* PROBLEM TO WORK ON *
Reproduce, word for word, the stretch of the text on social media and DNS below from "5.Social Media and" through "share × × △(requires user’s confirmation)".

* DOCUMENT *
5.Social Media and DNS

Lastly, I would like to mention to a case I found. I was asked about web hosting by 2 people who required to change settings which were related to DNS. The first case was to need to change A record and nameserver info because she got hacked and she wanted to change a hosting service. The other case was to need create a website because he wanted to promote his project. They have one common issue which Facebook doesn’t allow them to share their links on Facebook feed and Messenger.  The following table shows each site’s condition.

Site 1(got hacked) Site 2 extratorrent.cc
Security issue ○(ranked caution level) × (untested)
DNS problem × ○(the domain didn’t work properly for a week) ×
Facebook share × × △(requires user’s confirmation)

 

Table 1 The sites’ conditions

 

From this table, a couple of things are assumed. The first thing is that Facebook may check data from security companies and another is they have own criteria on shared information because basically, torrent sites aren’t pretty safe, but actually there might be demand for torrent information from some users. The other thing is that some degree they care about DNS information from site2 because site2 is built by WordPress and most information the site has is from itself and one movie is from Vimeo. These are very interesting because I thought Facebook just checks a link is broken or not with The Open Graph Protocol(OGP) protocol. The Open Graph protocol enables any web page to become a rich object in a social graph. For instance, this is used on Facebook to allow any web page to have the same functionality as any other object on Facebook. The OGP is composed of basic metadata like below.

 

Basic metadata of the Open Graph Protocol of title, type, image, and url

                    Figure 7 The OGP Basic Metadata

 

In addition, Facebook publishes a tool which is called “Sharing Debugger.” I checked 4 sites: Site1, Site2, Google.com, and Facebook.com.

Screenshot of sharing debugger tool, showing the Open Graph Protocol information

                        Figure 8 Sharing Debugger https://www.google.com

 

So far in my understanding, Facebook gathers IP address, OGP meta information, redirect path, Canonical URL, and probably security information which security companies published. I guess they don’t open but, they collect data from Facebook users.

* DATA *

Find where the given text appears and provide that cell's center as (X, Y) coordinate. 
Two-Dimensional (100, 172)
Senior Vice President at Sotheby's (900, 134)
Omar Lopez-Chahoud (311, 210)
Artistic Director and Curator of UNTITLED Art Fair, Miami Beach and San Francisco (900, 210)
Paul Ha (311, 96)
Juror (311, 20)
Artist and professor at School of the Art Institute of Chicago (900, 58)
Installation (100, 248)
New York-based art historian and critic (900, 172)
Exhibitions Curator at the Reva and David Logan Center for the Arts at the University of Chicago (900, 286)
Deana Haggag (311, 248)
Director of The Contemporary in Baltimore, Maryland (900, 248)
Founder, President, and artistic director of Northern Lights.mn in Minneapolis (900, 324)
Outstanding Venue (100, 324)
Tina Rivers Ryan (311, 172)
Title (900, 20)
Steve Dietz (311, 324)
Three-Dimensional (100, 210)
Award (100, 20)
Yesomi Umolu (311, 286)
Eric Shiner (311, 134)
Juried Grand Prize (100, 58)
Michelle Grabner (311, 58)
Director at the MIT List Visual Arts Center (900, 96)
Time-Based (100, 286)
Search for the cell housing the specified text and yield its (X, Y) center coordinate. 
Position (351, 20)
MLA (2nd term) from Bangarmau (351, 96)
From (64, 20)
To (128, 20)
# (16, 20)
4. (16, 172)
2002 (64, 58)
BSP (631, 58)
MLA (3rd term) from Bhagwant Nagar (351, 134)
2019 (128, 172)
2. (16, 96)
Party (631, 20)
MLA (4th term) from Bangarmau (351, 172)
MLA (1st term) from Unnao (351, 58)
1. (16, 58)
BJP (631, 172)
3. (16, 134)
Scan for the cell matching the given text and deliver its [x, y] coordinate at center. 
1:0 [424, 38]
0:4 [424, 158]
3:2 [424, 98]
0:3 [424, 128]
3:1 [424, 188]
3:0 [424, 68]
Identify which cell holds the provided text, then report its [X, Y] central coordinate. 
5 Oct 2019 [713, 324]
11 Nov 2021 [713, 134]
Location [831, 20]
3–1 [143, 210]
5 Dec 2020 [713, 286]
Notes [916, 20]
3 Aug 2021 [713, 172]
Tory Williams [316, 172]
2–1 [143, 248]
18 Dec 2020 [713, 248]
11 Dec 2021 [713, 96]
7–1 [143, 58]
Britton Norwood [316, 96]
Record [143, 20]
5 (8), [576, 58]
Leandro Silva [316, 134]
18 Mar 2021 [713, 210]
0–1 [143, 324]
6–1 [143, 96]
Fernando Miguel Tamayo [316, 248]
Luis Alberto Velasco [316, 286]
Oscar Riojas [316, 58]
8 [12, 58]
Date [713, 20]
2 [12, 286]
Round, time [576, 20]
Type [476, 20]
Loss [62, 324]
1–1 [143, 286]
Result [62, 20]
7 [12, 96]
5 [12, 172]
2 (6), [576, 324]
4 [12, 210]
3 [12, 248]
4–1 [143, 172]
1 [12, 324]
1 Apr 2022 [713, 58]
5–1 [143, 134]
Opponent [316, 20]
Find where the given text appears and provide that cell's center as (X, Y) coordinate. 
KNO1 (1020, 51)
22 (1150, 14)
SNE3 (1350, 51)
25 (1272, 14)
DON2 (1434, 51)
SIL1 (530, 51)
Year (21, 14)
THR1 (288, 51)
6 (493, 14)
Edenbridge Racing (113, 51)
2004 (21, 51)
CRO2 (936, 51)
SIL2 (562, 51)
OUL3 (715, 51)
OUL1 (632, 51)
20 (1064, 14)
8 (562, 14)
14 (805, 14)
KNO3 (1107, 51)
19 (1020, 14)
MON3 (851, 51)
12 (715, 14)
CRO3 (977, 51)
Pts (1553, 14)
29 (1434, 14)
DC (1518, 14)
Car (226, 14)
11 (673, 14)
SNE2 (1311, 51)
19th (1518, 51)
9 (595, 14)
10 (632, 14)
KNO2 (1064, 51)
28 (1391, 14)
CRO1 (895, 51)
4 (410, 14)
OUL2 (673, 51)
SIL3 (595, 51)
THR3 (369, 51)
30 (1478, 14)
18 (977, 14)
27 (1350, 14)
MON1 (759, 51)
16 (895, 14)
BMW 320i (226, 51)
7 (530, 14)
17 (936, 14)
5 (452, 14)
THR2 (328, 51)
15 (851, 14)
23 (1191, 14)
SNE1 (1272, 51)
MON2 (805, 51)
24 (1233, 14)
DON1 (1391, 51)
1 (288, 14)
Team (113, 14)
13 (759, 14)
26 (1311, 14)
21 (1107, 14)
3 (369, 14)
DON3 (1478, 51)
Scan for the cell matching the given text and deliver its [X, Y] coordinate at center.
---
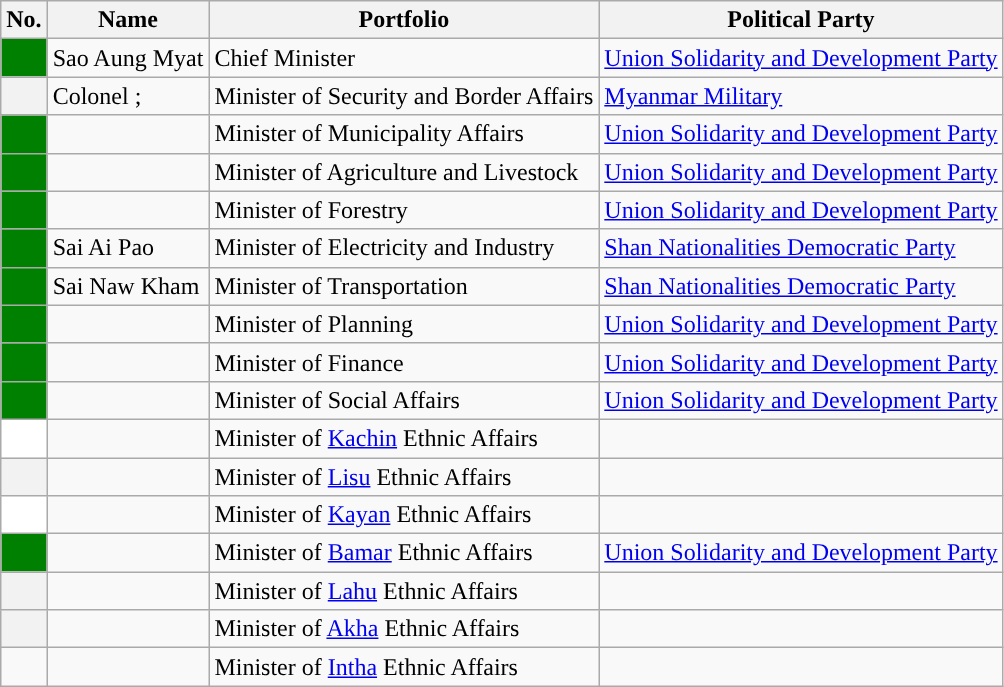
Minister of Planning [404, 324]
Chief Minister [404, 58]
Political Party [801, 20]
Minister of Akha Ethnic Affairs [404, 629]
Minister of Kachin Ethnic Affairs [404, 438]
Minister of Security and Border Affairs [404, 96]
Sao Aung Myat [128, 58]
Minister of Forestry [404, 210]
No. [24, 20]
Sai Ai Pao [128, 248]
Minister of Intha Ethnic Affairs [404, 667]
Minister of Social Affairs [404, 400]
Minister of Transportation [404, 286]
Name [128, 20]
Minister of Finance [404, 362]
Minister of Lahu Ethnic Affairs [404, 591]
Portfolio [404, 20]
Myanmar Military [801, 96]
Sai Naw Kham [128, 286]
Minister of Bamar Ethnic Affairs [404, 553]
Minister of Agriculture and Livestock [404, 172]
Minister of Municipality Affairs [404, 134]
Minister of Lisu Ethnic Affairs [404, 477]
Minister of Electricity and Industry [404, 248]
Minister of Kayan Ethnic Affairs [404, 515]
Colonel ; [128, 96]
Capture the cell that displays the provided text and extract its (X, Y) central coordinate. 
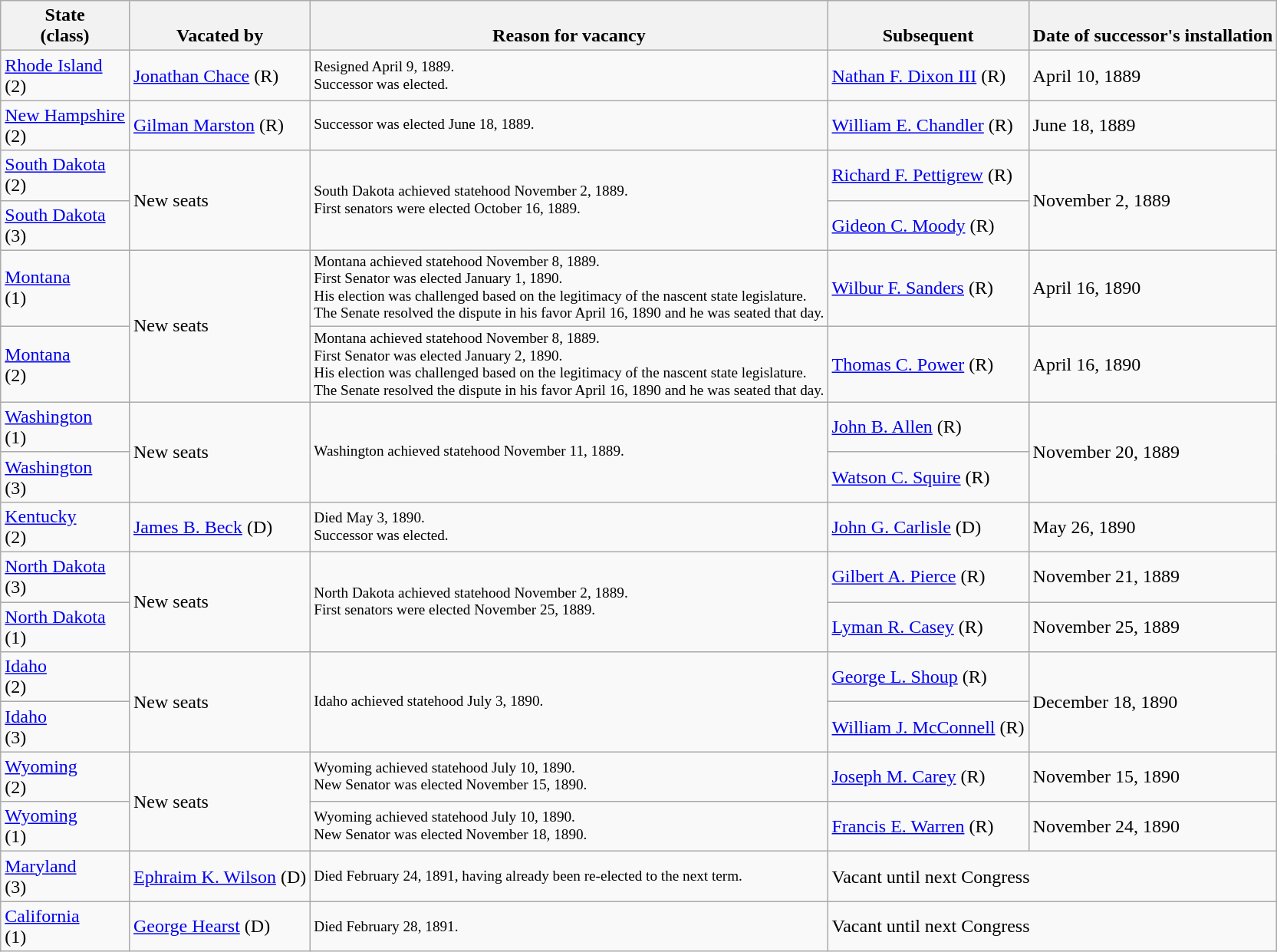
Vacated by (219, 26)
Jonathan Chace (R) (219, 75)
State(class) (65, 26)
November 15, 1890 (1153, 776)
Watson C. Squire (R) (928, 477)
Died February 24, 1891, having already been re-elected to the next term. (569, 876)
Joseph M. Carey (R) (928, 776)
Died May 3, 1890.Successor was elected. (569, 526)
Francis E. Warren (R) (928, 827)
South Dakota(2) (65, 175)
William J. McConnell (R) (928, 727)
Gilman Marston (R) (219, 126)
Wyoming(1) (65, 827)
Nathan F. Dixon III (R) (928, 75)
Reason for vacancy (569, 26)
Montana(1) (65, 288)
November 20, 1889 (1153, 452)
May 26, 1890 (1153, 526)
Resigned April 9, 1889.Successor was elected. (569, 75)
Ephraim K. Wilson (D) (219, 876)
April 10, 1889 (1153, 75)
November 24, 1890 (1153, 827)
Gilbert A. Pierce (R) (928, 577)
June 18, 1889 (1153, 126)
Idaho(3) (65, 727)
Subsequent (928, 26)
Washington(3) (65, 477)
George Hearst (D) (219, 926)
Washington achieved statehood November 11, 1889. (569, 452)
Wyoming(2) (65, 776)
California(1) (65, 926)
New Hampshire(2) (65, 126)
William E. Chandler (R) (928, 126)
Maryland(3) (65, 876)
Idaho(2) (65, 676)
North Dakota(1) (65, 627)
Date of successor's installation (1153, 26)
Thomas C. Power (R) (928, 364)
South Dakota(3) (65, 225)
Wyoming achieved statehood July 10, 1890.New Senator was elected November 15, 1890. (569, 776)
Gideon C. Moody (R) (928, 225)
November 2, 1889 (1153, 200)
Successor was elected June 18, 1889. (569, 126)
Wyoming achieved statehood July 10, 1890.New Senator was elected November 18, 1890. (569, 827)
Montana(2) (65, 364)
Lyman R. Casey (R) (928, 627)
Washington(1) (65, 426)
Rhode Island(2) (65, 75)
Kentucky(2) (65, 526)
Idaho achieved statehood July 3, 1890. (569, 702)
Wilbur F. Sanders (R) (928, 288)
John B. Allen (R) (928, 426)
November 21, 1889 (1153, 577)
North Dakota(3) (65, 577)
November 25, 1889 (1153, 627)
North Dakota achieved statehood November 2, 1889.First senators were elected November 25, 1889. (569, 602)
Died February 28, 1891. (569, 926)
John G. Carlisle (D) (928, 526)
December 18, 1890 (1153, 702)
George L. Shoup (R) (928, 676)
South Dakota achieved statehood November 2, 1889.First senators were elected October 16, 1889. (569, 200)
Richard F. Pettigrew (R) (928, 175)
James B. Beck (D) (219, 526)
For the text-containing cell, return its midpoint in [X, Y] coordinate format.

* THE ANSWER *
5.Social Media and DNS

Lastly, I would like to mention to a case I found. I was asked about web hosting by 2 people who required to change settings which were related to DNS. The first case was to need to change A record and nameserver info because she got hacked and she wanted to change a hosting service. The other case was to need create a website because he wanted to promote his project. They have one common issue which Facebook doesn’t allow them to share their links on Facebook feed and Messenger.  The following table shows each site’s condition.

Site 1(got hacked) Site 2 extratorrent.cc
Security issue ○(ranked caution level) × (untested)
DNS problem × ○(the domain didn’t work properly for a week) ×
Facebook share × × △(requires user’s confirmation)